次の瞬間、空気が動くのを感じとる。立ち上がったのだ。
「次お前の顔を見るのが楽しみだよ、阿呆めぃ」
その言葉を残し、衣擦れの音と共に人の気配が消える。
エビスは動かすに、じっとそこで息を殺す。
胸が苦しくて息が出来ない。
求めても得られぬ悲しみと、辛さがエビスを苛む。だが、頬に触れた指先の与えてくれたしびれるような甘さが消えてしまうのが嫌だったのだ。
甘い疼きと切なさがエビスを満たす。
甘いのか、苦しいのか、切ないのか。
そんなエビスの閉じた世界を破ったのは、能天気な声だった。
「今日のおやつは出町ふたばの豆餅でやんすよ〜〜。五嶺殿の好物でやんす! って、おんや〜? 五嶺殿がいないでやんす」
ぱたぱたと軽い足音がして、部屋に人が入ってきた気配がしたと思うと、聞きなれた声がした。
思わずかっと目を見開く。
「代わりに死体のようなエビス殿が……。事件の臭いがするでやんす」
豆餅と急須を載せたお盆を側に置き、何時もと違う口調の五嶺の顔が、エビスに近づいてふんふんと匂いをかぐ。
「お、お前、七面?」
エビスのマヌケな問いに、目の前の五嶺の顔が頷いた。
「そうでやんすけど? 五嶺殿は? はて? さっきまでここにいらっしゃったのに。一緒におやつを食べようって約束してたのにー」
きょろきょろとあたりを見回す五嶺の胸のふくらみを見て、エビスが自問自答する。
さっきの五嶺様、胸あったっけ……?
「お、おまえ、さっき五嶺様は出かけられたって言ったじゃねぇか!」
思わず起き上がり、七面犬に詰め寄ると、「お?」という顔でエビスを見る。
「あれ? すぐ戻って来るって言わなかったでやんしょか?」
「言ってねぇよ!」
つっこみながら、必死に記憶を探る。いや、探らなくても判ってる。ただ認めたくなかっただけだ。
さっきの五嶺様には、胸、無かった……っ!
「さっきの五嶺様は本物かぁぁぁぁぁぁ」
思わず、絶望のあまりごろごろと畳の上を転げ回る。
慌てて七面犬がお盆を安全なところへ避難させた。
言ってしまった。恥かしげも無く。
五嶺様本人の前で好きだって言ってしまった。絶対言わないつもりだったのに。
しかも泣いてしまった。
なによりも、キスされてしまった!!
「もう、駄目だ。死ぬ。

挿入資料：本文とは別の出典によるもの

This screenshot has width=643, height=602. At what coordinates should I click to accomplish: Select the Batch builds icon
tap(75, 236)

俺はどの面下げて五嶺様の前に出ればいいんだっ!」
絶望に満ちた声で言い、エビスが畳に伏せてじたばたする。
うまい棒など渡してしまった。
それに、宛名書きもさせた。
性格が悪いとも言った。
死ぬ!!!!!
「……よく判んないんでやんすけど、辛い事があったんでやんすね」
狂ったとしか思えないエビスの奇行を同情の目で見ていた七面犬が、しみじみと言った。とりあえず、ものすごく辛いという事だけは伝わったらしい。

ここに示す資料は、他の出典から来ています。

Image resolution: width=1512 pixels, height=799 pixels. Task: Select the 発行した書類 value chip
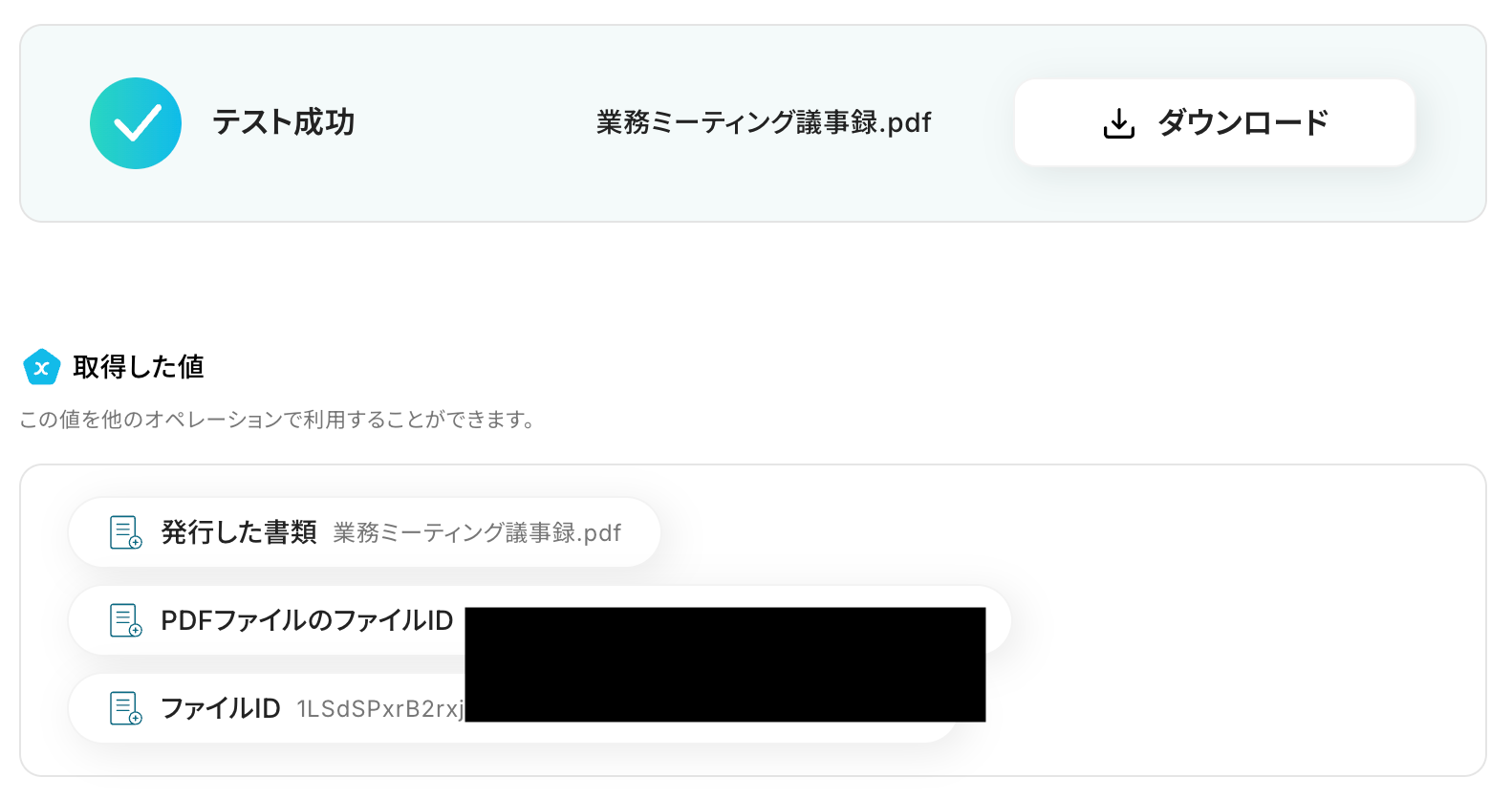(x=364, y=532)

ぐい、とエビスの手を掴み、自分の胸をわしっと掴ませる。
「……エビス殿、揉んどけぃ。でやんす」
「マジで!?」
「あっしら友達でやんす。エビス殿が落ち込んでるときに手を貸すのは当然でやんす!」
急に元気になってがばっと顔を上げたエビスに、五嶺に化けた七面犬は、観音菩薩のような慈愛に満ちた顔で頷いた。
ぎゅ……とエビスを抱きしめる。
「七面〜〜、お前優しいなぁ」
思わず、柔らかい胸に泣きついたエビスの後ろ頭を、優しく撫でる。
「よしよし、エビス、アタシの胸で存分に泣けぃ」
そう言ってぽふぽふと落ち着かせるようにエビスの背を優しく叩く。
やがてエビスの手がよからぬ事をするまで。
「ちょっと、エビス殿、生で!?」
「当たり前だろ!」
「げっ、エビス殿、なんか上手いでやんす。それに、五嶺殿のお体、すごく感じやすくて……。やっ、やめ! んっ!」
「……五嶺様って、そんな感じやすいわけ?」
「んもうめっちゃくちゃでやんす。羨ましいお体お持ちでやんす。ここらへんとか特に……」
「うわーうわー、なんかいやらしいぜ!」
「ほかにもこことかー、あっ、ここもでやんす」
楽しそうにはしゃぐ二人は、這い寄る破滅の匂いに気がつかない。
「ここも、だねぃ」
声と共にエビスの背後から白い手が伸びる。指先で、七面犬の化けた五嶺の体の、耳の後ろから首筋をつつつっと撫でる。
触れられた瞬間、びくっと大きく体が痙攣した。
「ふぁあっ……」
指が肌の上をすべると、思わず本気の喘ぎ声を出して、ぶるぶるっと七面犬の体が震えた。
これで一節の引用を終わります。